Psychedelics Have a Placebo Problem
7 min readTomorrow, a Food and Drug Administration advisory committee will meet to discuss whether the United States should approve its first psychedelic drug. The fate of the treatment—MDMA-assisted therapy for post-traumatic stress disorder—will turn on how the FDA interprets data from two clinical trials that, on their face, are promising. Long-suffering patients who took the drug while undergoing intensive talk therapy were about twice as likely to recover from PTSD as patients who got the placebo with therapy.
If the treatment is approved this summer, it could bring relief to some of the approximately 13 million Americans with PTSD. It could also serve as a model for other psychedelics to meet the FDA’s regulatory bar. But there’s a conundrum at the core of these two clinical trials, one that has plagued virtually all efforts to study psychedelics.
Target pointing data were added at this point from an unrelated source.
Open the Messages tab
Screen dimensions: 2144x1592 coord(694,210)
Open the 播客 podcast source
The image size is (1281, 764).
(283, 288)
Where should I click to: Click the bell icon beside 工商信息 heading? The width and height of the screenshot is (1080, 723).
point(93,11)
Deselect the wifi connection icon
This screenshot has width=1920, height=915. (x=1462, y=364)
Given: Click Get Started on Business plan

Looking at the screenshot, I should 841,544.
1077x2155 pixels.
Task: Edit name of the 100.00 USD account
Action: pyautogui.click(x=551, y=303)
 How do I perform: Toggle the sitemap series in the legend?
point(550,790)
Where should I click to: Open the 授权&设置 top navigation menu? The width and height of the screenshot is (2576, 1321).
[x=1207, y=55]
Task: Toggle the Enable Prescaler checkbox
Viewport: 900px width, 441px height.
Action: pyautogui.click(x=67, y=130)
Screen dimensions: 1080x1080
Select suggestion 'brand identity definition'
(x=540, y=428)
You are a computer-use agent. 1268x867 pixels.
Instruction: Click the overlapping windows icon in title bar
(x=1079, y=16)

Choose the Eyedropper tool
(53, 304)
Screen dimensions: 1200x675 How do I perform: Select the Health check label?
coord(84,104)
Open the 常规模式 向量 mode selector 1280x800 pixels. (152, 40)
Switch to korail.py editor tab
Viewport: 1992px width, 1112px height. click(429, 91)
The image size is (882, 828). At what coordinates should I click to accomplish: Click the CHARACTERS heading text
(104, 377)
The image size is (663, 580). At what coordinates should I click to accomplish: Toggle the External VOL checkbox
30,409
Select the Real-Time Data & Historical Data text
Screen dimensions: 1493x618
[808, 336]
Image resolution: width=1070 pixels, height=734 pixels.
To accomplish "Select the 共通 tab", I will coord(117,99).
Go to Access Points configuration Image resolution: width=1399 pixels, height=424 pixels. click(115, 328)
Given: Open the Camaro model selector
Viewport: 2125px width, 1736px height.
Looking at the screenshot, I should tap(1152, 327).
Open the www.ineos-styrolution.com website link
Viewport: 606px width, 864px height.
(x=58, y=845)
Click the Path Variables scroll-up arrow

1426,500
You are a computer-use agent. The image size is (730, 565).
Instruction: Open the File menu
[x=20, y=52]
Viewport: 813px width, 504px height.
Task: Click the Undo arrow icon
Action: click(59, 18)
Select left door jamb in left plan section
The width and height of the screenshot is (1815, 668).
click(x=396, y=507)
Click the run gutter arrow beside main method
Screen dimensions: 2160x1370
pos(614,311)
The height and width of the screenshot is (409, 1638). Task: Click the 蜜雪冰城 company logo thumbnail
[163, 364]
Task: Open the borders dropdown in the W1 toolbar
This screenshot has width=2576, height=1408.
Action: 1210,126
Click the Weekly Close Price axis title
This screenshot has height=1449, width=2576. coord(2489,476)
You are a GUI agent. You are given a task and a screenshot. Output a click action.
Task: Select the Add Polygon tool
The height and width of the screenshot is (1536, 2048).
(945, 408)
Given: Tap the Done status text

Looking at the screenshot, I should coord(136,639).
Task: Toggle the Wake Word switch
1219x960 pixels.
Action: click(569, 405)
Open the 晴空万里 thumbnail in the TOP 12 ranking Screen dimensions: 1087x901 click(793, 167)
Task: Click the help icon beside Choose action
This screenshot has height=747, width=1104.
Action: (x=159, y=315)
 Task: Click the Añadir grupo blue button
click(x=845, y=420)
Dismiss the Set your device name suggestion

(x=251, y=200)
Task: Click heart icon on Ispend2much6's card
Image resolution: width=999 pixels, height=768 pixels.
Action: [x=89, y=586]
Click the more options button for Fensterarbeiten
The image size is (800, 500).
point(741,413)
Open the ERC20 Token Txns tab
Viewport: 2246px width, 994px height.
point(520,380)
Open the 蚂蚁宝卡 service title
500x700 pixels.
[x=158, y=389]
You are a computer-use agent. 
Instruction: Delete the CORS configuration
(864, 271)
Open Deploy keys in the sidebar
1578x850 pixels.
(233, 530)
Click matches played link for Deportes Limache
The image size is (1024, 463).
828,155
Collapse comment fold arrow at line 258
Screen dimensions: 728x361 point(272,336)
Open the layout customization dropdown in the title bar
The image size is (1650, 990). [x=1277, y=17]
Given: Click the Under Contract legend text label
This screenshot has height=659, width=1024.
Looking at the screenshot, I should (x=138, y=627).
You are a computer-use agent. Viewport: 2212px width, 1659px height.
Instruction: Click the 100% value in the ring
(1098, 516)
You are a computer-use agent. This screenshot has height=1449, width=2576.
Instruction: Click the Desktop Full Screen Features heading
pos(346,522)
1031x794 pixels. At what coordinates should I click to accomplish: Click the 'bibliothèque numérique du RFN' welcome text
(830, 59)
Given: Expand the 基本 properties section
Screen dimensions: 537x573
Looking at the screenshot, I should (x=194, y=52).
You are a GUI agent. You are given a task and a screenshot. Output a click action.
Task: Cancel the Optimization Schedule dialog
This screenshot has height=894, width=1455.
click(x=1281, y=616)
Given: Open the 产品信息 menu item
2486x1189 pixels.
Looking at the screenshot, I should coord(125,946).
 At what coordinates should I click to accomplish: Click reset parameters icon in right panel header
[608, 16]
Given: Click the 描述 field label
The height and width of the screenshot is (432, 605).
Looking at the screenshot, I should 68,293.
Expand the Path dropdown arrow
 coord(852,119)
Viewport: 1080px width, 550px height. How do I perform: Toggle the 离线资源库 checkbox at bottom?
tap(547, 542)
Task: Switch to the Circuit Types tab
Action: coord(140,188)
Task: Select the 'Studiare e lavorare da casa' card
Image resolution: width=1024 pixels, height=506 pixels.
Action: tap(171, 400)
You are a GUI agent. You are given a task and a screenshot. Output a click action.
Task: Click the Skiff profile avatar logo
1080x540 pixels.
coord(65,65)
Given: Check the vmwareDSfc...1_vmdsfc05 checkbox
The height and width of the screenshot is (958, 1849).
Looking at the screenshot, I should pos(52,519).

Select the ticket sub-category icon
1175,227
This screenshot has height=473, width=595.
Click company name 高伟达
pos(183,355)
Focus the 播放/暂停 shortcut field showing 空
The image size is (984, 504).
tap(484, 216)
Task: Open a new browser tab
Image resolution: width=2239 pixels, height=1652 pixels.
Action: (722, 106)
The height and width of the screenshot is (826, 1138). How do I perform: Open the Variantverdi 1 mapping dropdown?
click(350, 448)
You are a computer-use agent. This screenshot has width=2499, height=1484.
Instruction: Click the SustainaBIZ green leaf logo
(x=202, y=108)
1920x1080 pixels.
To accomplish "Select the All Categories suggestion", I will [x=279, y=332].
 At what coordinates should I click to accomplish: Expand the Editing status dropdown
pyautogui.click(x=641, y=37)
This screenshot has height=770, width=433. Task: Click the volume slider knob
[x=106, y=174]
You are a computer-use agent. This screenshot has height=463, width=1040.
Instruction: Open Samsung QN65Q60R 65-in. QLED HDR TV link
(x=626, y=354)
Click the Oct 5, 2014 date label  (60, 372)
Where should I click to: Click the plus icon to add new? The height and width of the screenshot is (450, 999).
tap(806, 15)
In clinical trials, participants (and the researchers studying them) generally aren’t supposed to know whether they’re getting the actual drug or a placebo, to avoid allowing people’s expectations about a treatment to shape their response to it. Blinding, as this practice is called, is a key component of a randomized controlled clinical trial, or RCT—medicine’s gold standard for demonstrating that a drug actually works. But virtually no one can take a psychedelic drug and not know it.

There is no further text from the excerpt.